_Records supplied_.
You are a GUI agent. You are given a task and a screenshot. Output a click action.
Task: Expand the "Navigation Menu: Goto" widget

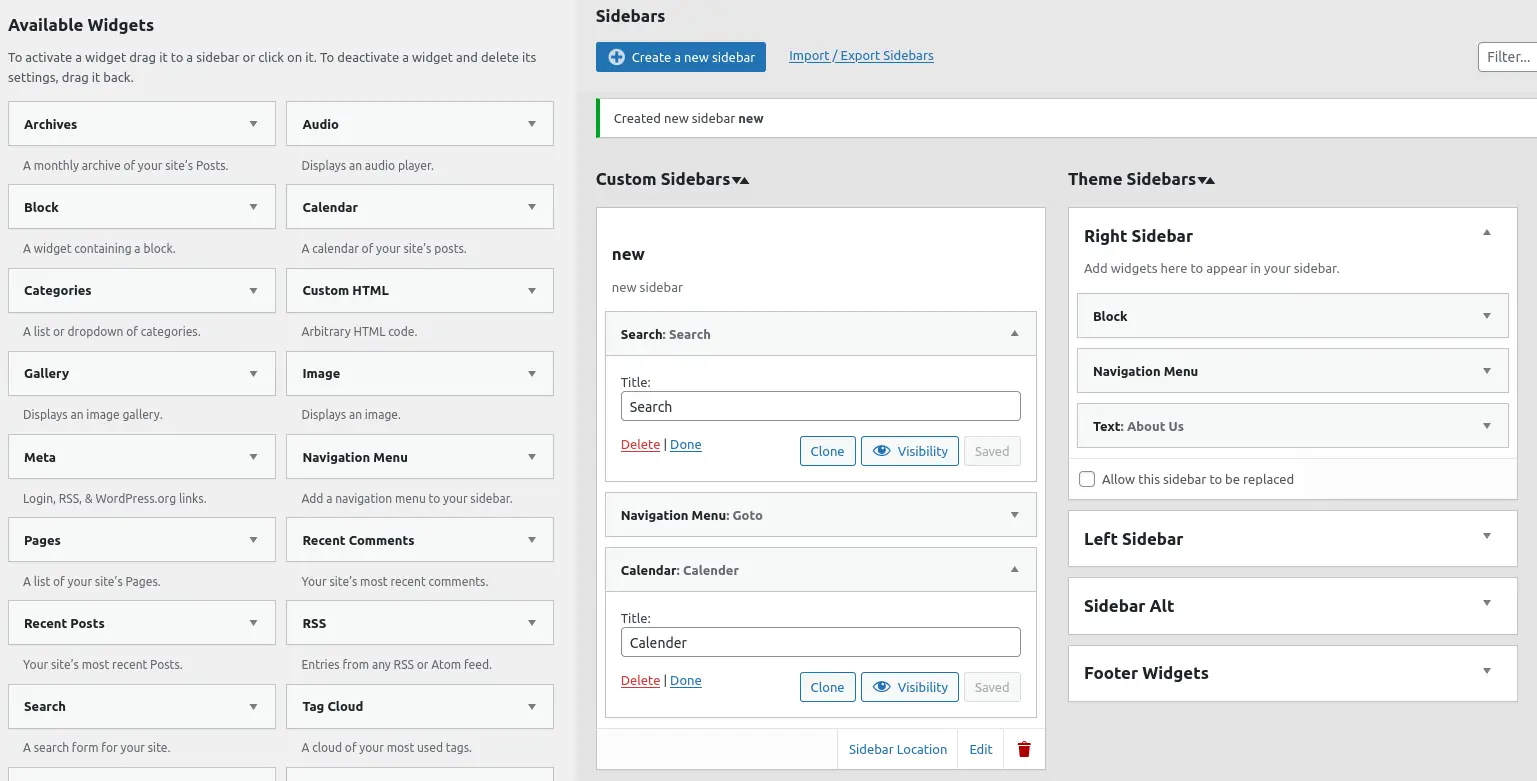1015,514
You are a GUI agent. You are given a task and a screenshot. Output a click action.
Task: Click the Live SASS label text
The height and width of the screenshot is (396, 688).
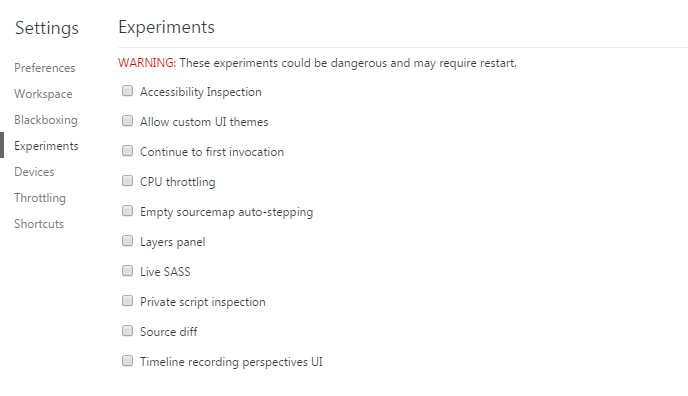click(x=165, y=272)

_To be done_.
Could you rewrite these records as a two-column CSV with the headers "prompt" and "answer"? Give one row per record, put each field in quotes, replace line breaks with spaces, and leave out the pictures.

_Reply_.
prompt,answer
"You are a GUI agent. You are given a task and a screenshot. Output a click action. Task: Expand the ""Navigation Menu: Goto"" widget","1015,514"
"You are a GUI agent. You are given a task and a screenshot. Output a click action. Task: Click the Live SASS label text The height and width of the screenshot is (396, 688).","click(x=165, y=272)"